Rewrite everything in the material from the line containing "You are a computer-use agent. Screen dimensions: 1689x1182" down to the line containing "pyautogui.click(x=228, y=19)", replacing "Instruction" with "Command" and leaving all else unchanged.
begin Records to use
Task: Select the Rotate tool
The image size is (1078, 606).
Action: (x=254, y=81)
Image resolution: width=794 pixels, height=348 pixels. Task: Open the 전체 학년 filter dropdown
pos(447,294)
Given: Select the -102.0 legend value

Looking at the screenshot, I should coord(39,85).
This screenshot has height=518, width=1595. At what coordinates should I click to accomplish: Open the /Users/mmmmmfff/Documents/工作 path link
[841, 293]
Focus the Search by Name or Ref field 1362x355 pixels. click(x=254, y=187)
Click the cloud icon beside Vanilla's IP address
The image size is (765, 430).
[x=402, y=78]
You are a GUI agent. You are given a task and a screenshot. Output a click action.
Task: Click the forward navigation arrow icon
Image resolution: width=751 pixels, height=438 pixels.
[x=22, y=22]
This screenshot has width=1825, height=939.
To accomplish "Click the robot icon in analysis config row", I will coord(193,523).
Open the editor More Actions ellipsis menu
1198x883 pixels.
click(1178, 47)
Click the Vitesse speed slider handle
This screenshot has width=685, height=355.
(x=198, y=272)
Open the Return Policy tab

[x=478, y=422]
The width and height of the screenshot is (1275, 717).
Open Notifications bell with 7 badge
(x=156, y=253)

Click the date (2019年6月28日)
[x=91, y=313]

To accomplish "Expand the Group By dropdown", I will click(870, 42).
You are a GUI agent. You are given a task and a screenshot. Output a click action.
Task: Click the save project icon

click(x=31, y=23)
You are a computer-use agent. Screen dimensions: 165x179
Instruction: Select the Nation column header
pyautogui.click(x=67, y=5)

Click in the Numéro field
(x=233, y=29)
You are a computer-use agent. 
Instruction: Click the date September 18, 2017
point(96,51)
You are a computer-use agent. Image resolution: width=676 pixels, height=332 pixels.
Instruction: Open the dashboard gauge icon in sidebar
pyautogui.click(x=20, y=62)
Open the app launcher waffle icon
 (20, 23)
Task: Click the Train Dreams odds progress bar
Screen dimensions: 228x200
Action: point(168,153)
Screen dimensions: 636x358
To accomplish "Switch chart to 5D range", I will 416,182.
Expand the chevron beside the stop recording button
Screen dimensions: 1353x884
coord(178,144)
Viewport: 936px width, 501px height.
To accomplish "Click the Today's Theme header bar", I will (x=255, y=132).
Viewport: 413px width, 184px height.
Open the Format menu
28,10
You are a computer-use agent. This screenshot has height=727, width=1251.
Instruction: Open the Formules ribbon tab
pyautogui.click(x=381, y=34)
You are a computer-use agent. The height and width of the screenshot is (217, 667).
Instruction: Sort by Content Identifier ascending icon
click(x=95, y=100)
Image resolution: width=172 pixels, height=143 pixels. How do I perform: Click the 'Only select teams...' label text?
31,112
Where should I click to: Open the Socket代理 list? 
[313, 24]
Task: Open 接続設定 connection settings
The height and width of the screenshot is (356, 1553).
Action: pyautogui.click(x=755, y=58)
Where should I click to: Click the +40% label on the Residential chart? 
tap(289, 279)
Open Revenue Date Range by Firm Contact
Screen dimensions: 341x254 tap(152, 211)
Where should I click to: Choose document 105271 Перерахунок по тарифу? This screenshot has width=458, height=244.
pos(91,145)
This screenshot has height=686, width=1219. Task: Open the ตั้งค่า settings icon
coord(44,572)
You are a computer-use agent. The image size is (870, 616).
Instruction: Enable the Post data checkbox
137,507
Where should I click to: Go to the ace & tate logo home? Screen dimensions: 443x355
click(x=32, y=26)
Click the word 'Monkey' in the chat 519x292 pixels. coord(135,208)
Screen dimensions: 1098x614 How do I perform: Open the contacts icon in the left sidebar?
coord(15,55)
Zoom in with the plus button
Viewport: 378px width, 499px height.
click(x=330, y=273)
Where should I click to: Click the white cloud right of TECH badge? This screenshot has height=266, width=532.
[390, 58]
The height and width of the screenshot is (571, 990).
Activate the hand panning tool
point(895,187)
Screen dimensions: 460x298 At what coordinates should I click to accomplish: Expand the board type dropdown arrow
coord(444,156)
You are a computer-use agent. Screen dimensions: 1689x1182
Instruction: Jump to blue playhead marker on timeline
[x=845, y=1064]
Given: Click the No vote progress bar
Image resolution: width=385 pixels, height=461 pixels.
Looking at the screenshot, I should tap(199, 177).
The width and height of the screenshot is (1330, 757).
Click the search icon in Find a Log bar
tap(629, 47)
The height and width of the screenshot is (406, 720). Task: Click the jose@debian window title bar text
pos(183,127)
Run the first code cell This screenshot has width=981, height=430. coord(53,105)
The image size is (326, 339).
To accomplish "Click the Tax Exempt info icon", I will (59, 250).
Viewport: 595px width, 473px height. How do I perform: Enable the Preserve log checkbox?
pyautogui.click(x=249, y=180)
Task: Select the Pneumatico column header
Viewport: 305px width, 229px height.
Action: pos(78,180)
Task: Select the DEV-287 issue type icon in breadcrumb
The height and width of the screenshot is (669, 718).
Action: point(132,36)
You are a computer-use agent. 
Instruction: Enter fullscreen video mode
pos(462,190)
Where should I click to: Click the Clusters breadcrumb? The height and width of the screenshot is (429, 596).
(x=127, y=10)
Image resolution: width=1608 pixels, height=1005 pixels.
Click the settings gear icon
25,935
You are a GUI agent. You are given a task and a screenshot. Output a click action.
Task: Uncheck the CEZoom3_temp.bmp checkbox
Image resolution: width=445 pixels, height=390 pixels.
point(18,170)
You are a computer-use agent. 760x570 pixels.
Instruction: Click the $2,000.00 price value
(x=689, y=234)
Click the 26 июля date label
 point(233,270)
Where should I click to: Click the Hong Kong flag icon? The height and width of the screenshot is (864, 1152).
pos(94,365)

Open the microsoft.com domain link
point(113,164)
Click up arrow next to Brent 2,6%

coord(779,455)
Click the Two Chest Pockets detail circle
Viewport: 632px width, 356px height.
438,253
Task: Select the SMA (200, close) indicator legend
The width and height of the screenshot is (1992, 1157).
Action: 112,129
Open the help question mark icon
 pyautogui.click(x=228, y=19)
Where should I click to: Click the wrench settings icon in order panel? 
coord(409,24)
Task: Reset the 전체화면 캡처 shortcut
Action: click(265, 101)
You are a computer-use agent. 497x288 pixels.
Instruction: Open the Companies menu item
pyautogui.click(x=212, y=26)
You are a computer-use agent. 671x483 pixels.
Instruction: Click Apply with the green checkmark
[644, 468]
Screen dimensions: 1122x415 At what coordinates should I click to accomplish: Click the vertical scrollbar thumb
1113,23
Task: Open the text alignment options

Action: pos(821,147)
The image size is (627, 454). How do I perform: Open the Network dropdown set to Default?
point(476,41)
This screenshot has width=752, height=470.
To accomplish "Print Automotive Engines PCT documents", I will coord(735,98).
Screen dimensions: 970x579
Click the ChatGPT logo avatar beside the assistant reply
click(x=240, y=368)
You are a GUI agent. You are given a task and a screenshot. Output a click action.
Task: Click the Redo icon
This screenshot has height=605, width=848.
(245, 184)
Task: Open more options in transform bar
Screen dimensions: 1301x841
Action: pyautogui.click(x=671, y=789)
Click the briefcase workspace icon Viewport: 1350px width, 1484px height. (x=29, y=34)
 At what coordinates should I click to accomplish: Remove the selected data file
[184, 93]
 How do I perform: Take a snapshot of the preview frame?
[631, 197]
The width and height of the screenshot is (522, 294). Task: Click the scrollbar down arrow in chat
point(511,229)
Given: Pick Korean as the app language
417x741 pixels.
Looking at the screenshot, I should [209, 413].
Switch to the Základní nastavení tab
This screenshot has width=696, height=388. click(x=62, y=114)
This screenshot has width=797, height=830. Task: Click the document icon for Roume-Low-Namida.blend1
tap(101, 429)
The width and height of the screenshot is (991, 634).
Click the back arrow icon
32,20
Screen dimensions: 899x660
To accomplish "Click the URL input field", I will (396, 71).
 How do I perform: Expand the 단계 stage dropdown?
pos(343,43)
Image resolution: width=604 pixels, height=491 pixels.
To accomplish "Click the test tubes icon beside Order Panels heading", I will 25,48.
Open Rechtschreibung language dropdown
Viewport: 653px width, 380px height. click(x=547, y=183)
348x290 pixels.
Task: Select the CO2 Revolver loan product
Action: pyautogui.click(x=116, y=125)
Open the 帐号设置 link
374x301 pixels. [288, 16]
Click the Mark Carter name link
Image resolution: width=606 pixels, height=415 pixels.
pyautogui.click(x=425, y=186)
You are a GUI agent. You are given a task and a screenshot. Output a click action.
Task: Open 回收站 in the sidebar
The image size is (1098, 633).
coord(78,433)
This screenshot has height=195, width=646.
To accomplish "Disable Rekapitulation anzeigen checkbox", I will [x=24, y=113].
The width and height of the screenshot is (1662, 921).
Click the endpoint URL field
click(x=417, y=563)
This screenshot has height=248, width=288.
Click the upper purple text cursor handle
end Records to use
→ **Answer in full**
You are a computer-use agent. Screen dimensions: 1689x1182
Command: Jump to blue playhead marker on timeline
[x=845, y=1064]
Given: Click the No vote progress bar
Image resolution: width=385 pixels, height=461 pixels.
Looking at the screenshot, I should tap(199, 177).
The width and height of the screenshot is (1330, 757).
Click the search icon in Find a Log bar
tap(629, 47)
The height and width of the screenshot is (406, 720). Task: Click the jose@debian window title bar text
pos(183,127)
Run the first code cell This screenshot has width=981, height=430. coord(53,105)
The image size is (326, 339).
To accomplish "Click the Tax Exempt info icon", I will (59, 250).
Viewport: 595px width, 473px height. How do I perform: Enable the Preserve log checkbox?
pyautogui.click(x=249, y=180)
Task: Select the Pneumatico column header
Viewport: 305px width, 229px height.
Action: pos(78,180)
Task: Select the DEV-287 issue type icon in breadcrumb
The height and width of the screenshot is (669, 718).
Action: point(132,36)
You are a computer-use agent. 
Command: Enter fullscreen video mode
pos(462,190)
Where should I click to: Click the Clusters breadcrumb? The height and width of the screenshot is (429, 596).
(x=127, y=10)
Image resolution: width=1608 pixels, height=1005 pixels.
Click the settings gear icon
25,935
You are a GUI agent. You are given a task and a screenshot. Output a click action.
Task: Uncheck the CEZoom3_temp.bmp checkbox
Image resolution: width=445 pixels, height=390 pixels.
point(18,170)
You are a computer-use agent. 760x570 pixels.
Command: Click the $2,000.00 price value
(x=689, y=234)
Click the 26 июля date label
 point(233,270)
Where should I click to: Click the Hong Kong flag icon? The height and width of the screenshot is (864, 1152).
pos(94,365)

Open the microsoft.com domain link
point(113,164)
Click up arrow next to Brent 2,6%

coord(779,455)
Click the Two Chest Pockets detail circle
Viewport: 632px width, 356px height.
438,253
Task: Select the SMA (200, close) indicator legend
The width and height of the screenshot is (1992, 1157).
Action: 112,129
Open the help question mark icon
 pyautogui.click(x=228, y=19)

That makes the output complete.